**PROBLEM TO WORK ON**
Count the lines in the data below that contain the string "named", treating uppercase and lowercase as different, and give only the number.
--- BEGIN DATA SHOWN ---
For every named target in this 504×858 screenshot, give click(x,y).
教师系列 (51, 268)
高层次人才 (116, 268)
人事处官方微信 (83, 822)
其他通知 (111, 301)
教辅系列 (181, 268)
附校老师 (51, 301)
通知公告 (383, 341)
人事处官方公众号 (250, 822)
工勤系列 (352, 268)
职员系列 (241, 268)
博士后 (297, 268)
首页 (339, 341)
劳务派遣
--- END DATA SHOWN ---
**WRITTEN REPLY**
1